Problem details —
In the service design text, what is named as the main problem in putting the consumer at the focus of the design process?

Page text —
What are the Principles of Service Design?
Experts lay out five general principles of Service Design:
- User Centered
Let’s consider them in details.
User Centered principle helps to put the consumer at the focus of design process and look through his eyes. Sometimes that is easier said than done. The main problem here is miscommunication between Consumer and Provider. The situation when the user and IT specialist don’t understand each other, despite the fact that they speak the same human language, is typical. The reason is they have individual background experience and needs. A User-Centered approach in that we have to find “a common language we can all speak; the service user’s language.” (Stickdorn & Schneider, 2012)
The Cynefin framework, which I’ll describe in details later, is a good example of common language definitions those are used to explain the state of the service and dynamic processes during its design.
Co-Creation is about an integration of service stakeholders into the design process. “Through co-creation customers get the chance to add value to a service in partnership with the service provider early in development of the service. The more a customer gets in the service provision, the more likely this service is of evoking co-ownership which in turn will result in increased customer loyalty and long-term engagement” (Stickdorn & Schneider, 2012).

Listing —
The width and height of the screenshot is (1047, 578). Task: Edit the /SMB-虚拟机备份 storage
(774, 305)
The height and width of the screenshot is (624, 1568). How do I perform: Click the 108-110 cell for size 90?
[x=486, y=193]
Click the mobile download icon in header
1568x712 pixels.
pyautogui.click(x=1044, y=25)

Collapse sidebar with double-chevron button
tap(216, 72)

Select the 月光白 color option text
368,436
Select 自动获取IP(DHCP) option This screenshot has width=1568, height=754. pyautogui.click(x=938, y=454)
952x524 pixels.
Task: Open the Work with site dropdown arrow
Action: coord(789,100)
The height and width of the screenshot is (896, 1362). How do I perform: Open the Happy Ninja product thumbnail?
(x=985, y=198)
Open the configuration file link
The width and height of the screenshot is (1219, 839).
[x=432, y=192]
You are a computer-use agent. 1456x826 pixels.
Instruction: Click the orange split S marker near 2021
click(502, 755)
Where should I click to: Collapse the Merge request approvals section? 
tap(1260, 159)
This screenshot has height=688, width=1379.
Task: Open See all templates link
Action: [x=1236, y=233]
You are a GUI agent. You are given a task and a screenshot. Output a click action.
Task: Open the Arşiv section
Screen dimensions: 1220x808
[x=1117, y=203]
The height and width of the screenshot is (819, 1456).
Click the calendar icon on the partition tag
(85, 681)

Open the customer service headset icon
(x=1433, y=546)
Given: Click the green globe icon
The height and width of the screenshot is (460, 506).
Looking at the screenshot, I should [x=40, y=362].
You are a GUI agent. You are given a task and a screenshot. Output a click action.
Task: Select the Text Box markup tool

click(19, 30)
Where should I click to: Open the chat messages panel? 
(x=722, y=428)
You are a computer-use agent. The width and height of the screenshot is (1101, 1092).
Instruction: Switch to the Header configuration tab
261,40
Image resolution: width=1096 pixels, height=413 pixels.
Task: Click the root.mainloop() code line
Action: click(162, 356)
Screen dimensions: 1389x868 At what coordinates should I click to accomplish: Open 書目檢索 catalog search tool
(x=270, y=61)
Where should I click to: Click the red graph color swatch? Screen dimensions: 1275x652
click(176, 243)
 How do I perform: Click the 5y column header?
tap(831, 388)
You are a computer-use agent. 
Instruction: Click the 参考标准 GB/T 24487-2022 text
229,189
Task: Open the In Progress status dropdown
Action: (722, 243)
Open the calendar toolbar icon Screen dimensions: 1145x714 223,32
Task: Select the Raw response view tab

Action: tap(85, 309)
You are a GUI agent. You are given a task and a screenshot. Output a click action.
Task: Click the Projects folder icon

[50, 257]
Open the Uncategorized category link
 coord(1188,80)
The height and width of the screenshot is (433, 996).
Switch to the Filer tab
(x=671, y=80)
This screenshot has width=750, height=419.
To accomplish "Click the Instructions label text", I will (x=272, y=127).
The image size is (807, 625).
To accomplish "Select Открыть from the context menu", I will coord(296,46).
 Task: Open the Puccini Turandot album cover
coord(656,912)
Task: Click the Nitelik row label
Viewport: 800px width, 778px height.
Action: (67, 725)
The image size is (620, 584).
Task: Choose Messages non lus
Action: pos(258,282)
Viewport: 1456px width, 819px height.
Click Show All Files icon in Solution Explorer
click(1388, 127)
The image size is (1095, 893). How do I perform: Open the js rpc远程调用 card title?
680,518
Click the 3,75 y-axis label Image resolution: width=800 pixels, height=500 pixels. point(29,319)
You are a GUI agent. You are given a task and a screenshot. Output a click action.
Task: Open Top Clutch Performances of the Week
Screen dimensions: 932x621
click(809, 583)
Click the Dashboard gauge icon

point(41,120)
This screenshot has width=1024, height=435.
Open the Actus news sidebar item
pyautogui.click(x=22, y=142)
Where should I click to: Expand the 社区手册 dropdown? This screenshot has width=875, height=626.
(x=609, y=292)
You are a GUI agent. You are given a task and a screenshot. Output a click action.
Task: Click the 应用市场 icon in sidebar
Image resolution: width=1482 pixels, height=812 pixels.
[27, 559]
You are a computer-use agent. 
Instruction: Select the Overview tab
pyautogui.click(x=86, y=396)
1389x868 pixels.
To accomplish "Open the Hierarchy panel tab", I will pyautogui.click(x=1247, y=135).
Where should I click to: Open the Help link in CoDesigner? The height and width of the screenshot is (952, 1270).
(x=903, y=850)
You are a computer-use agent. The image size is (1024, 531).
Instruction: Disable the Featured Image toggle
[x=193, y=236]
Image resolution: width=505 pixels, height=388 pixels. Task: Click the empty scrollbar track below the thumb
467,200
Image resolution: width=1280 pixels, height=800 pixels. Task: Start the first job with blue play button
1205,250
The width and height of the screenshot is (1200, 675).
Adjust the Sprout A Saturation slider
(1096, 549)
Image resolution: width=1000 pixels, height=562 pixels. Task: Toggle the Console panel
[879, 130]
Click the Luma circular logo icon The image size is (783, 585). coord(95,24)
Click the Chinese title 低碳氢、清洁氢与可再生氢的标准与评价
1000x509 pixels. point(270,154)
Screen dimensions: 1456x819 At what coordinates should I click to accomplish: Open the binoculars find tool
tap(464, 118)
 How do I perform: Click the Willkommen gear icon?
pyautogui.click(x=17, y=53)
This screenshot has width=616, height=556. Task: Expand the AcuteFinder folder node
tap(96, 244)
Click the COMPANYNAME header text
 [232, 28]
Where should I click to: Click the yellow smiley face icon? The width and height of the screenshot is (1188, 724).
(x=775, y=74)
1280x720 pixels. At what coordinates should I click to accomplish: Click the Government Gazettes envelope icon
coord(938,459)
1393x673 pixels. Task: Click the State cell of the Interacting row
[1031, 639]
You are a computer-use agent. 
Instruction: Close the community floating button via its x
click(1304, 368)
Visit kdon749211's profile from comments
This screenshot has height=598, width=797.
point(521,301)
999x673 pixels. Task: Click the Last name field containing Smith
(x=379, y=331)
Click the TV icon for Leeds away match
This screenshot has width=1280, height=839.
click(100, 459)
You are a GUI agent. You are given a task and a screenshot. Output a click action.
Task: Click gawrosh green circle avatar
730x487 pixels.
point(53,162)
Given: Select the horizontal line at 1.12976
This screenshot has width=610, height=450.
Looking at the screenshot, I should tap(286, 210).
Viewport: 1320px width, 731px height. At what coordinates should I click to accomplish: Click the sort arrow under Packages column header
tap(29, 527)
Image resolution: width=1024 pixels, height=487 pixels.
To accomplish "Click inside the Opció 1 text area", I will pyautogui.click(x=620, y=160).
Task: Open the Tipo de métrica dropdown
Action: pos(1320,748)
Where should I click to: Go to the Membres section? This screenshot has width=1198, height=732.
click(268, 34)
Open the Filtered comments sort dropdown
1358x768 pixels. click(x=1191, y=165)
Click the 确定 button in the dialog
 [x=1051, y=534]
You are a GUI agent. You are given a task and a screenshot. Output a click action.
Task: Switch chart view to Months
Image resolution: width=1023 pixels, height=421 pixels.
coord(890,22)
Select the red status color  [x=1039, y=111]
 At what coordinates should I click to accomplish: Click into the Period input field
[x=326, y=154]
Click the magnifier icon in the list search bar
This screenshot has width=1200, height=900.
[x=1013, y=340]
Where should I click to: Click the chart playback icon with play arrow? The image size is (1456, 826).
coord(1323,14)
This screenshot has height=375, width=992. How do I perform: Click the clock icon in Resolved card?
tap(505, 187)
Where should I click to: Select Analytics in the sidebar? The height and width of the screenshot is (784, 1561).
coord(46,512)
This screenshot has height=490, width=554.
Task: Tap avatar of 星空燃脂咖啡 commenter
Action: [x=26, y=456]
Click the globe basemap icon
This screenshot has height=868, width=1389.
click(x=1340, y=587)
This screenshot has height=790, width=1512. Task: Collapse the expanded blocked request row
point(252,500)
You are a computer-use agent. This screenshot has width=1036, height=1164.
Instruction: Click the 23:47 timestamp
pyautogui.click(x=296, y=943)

Task answer —
Miscommunication between the consumer and the provider.